Em 1945, Bucarelli consegue que dois quadros de Morandi, uma paisagem e uma natureza morta, fossem doados à Galeria. Seguiram-se doações e aquisições de obras de pintores internacionais como Mondrian, Modigliani, Moore, Pollock, Malevich, Kandinsky e de artistas italianos como Burri, Colla, Caporossi, Fontana, Pascali, Novelli e Manzoni. Estas doações e aquisições são escolhas corajosas, sempre contestadas pela elite romana, muito conservadora. Aliás, em 1959, após a exposição de Il grande sacco, de Burri, Bucarelli chega a ser chamada para um inquérito parlamentar. 


Ao longo de toda a sua vida, grande parte dela dedicada à GNAM, Bucarelli destacar-se-á pela sua extraordinária erudição, fruto de estudo profundo — o que hoje comprovamos quando lemos os seus diários, os seus manuscritos ou os seus livros apontados —, mas também pelo seu gosto, a sua intuição e as relações que criava, visitando os “salotti” culturais tão típicos da capital italiana, os ateliers dos artistas e as novas galerias de arte da capital romana. 

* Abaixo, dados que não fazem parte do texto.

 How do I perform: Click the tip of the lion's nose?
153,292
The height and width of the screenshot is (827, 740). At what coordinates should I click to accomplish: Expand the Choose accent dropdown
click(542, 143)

Palma Bucarelli consegue levar a arte italiana para o mundo e “abrir os olhos de um país conservador e retrógrado às novidades das vanguardas internacionais com a coragem de inovar, o gosto de transgredir”(Serena Dandini, in Paladine, Direzione Musei del Ministero Italiano della Cultura, 2021). Consegue trazer os romanos à galeria: com as 182 peças da coleção Cavallini, pôs este público pela primeira vez em contacto com as novas correntes artísticas de Picasso, Kandinsky, Mondrian ou Modigliani. Note-se, em 1958, organiza-se na GNAM a primeira grande exposição europeia dedicada a Jackson Pollock!


Palma Bucarelli permanecerá à frente da GNAM até 1975, deixando na Galeria (e na História da Arte) a sua marca indelével. Hoje, ao visitarmos a GNAM, deparamo-nos com um museu vivo e irreverente, onde as obras se relacionam inesperadamente (e às vezes inexplicavelmente) em constantes desafios e convites ao espectador.